(DATA RECORDS begins)
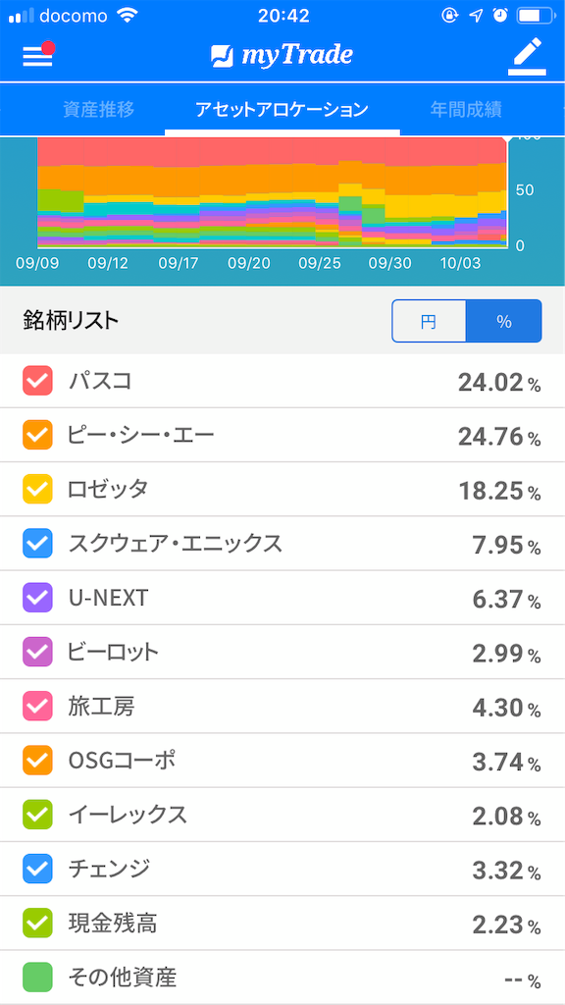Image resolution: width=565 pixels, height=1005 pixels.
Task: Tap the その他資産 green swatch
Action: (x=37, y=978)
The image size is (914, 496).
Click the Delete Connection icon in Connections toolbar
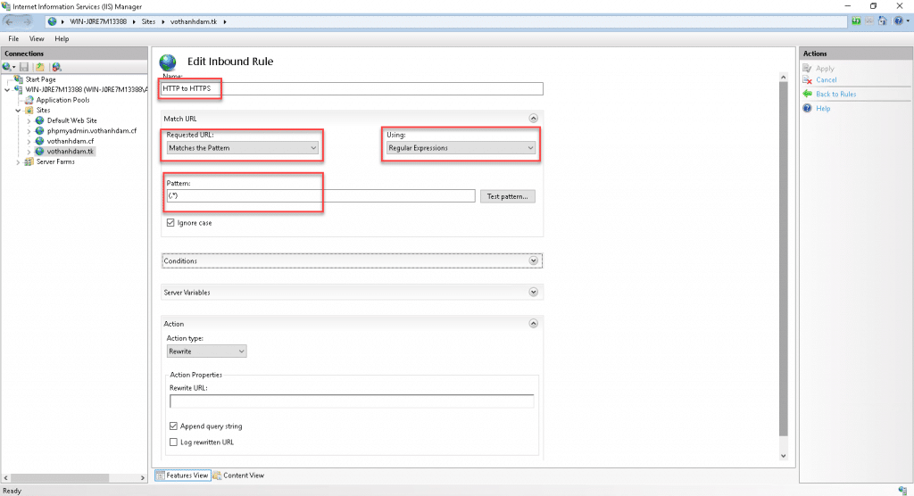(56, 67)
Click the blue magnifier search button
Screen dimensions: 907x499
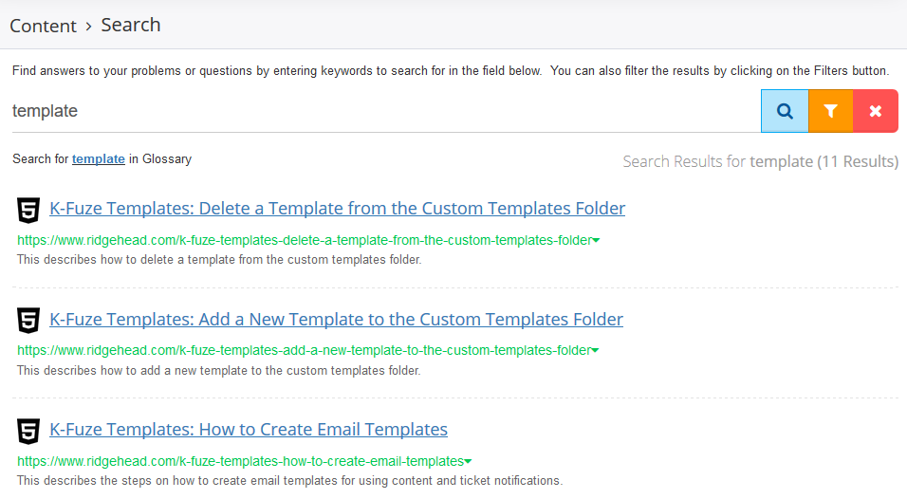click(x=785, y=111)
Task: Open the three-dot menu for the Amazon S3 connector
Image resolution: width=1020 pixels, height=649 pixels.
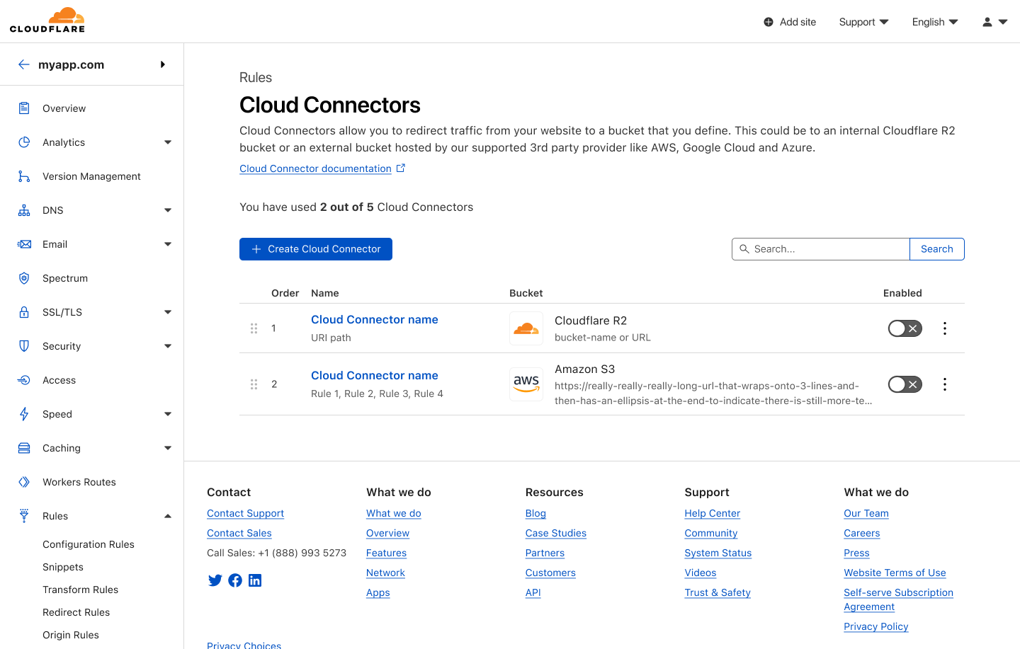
(DATA RECORDS ends)
EXERCISE GOAL
The copy you give must run from the line containing "Screen dimensions: 907x499" through the last line of the records, exactly, with the pictures left out.

SOLUTION TO THIS PROBLEM
Screen dimensions: 907x499
click(x=785, y=111)
Task: Open the three-dot menu for the Amazon S3 connector
Image resolution: width=1020 pixels, height=649 pixels.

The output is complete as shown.